If you were expecting breathtaking new storage technologies to appear, 2004 was probably a disappointment. But if you were looking for better storage solutions at lower prices, then it was your kind of year.
We saw many of the technologies that emerged in 2003 generate mainstream solutions last year. The technologies were familiar, but some of the names in the enterprise storage market were new. For instance, Rackable Systems -- better known for its innovative, high-density server solutions -- jumped into the midtier storage space with both feet, adding NAS and iSCSI SAN appliances to its product portfolio.
Another newcomer, Apple Computer, which quietly unveiled the Xserve RAID in mid-2003, increased the volume (so to speak) to 3.5TB in summer 2004. A very affordable SAN for the entry-level market, Xserve RAID was one of the first to blend FC transport and SATA drives, now a standard combination.
Another interesting trend in 2004 was storage vendors branching into new spaces. In EMC’s quest to expand revenue sources and open new markets, the company formed a partnership with Dell which produced the Dell/EMC AX100, a price-competitive, lightweight, and likeable SAN solution that earns our Technology of the Year award in its category.
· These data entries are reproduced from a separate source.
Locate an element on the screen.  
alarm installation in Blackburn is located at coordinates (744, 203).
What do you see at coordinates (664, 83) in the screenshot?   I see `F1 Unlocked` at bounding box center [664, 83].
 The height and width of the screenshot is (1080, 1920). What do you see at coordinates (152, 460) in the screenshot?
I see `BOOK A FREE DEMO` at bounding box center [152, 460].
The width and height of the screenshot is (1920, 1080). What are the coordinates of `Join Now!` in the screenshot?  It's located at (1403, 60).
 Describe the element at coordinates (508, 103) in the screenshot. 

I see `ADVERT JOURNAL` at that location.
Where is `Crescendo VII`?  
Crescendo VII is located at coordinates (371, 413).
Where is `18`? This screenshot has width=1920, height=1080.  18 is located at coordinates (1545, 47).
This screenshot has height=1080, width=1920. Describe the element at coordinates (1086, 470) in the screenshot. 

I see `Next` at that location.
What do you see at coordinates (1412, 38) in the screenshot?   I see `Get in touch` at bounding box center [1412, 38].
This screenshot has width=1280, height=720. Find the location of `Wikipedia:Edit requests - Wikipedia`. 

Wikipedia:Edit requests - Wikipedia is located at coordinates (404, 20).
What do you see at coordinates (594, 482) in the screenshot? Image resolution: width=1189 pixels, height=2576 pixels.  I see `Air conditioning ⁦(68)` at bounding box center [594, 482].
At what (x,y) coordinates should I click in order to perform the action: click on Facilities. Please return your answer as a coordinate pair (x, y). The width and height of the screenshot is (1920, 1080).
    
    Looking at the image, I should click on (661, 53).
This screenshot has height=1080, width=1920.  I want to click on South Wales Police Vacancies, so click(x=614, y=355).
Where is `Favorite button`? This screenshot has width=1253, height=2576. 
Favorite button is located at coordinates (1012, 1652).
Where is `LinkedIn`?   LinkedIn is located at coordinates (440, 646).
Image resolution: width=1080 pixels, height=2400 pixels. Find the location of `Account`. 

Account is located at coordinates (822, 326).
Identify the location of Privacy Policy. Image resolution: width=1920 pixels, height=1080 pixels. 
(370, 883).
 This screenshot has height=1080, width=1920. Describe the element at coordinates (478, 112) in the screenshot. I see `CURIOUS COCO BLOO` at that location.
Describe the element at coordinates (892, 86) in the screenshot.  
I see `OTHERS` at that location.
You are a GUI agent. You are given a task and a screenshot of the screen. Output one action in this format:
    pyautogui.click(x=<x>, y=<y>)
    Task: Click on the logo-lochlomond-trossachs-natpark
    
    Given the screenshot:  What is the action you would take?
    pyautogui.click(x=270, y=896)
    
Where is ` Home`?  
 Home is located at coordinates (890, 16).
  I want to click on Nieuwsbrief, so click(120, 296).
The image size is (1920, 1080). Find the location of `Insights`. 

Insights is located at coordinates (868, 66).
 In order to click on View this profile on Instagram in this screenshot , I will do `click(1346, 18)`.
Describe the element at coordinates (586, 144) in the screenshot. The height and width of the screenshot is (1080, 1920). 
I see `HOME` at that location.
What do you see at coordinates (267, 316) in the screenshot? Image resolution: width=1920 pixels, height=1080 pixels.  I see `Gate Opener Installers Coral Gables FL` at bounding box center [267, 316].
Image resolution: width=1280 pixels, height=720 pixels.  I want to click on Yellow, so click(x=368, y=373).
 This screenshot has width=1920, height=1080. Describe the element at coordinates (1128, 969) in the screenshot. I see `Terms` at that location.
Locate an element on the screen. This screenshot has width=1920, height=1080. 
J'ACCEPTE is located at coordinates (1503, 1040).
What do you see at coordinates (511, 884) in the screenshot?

Combining FC transport and SATA drives for entry-level customers, the Dell/EMC “SAN in a can” was the most complete single-shelf SAN we reviewed in 2004, edging out worthy competitors such as Apple and nStor.
FC and iSCSI are often pitted as competing choices, and so are SAN and NAS solutions, but Network Appliance resolved both disputes this year with its FAS200 storage appliances, which incorporate all of those features and more in a single, fast, reliable, and exceptionally scalable product.
It’s difficult to put the NetApp FAS270C in one of the traditional storage categories; it’s flexible enough to compete equally well as a filer or as a block-level storage device. We arbitrarily decided to honor its heritage by awarding it Best NAS Solution of 2004.
Interestingly, the FAS270C was also the most successful iSCSI SAN we saw in 2004, rising above a flat performance by other players in the IP-storage arena. Stonefly Networks’ elegant virtualization router was another exception. Anyone who anticipated iSCSI taking the entry-level market by storm in 2004 was forced to eat FC (Fibre Channel), which continued to strengthen its hold on the storage networking market.
The major contributors to FC’s success were the usual culprits: Emulex, which broke the 4Gbps barrier; QLogic, with its innovative SANbox 5200 switch; and Brocade, with its Multiprotocol Router, which bridges multiple SAN islands with aplomb. With so many good FC products, our task to choose a single winner was not easy. In the end, the laurel goes to Brocade’s Multiprotocol Router. If you need it, you need it bad.
Just about every major tape drive technology improved in 2004. Sony SAIT (Super Advanced Intelligent Tape) remained the king of capacity with 500GB on a single reel, but LTO (linear tape open) is hot on Sony’s heels. Toward year-end, Certance and HP released LTO-3 Ultrium drives that can store 400GB per reel at unrivaled speeds (see Product Previews, page 12). Next year we should see enterprise libraries taking advantage of the new drives.
With luck, 2005 will also bring SAS (serial attached SCSI) drives. The results from a December plug-fest, with vendors bringing their prototypes to the Interoperability Lab of the University of New Hampshire under the sponsorship of the SCSI Trade Association, were encouraging. With a similar party scheduled for April, new SAS products probably won’t appear until the end of 2005. They should be worth the wait.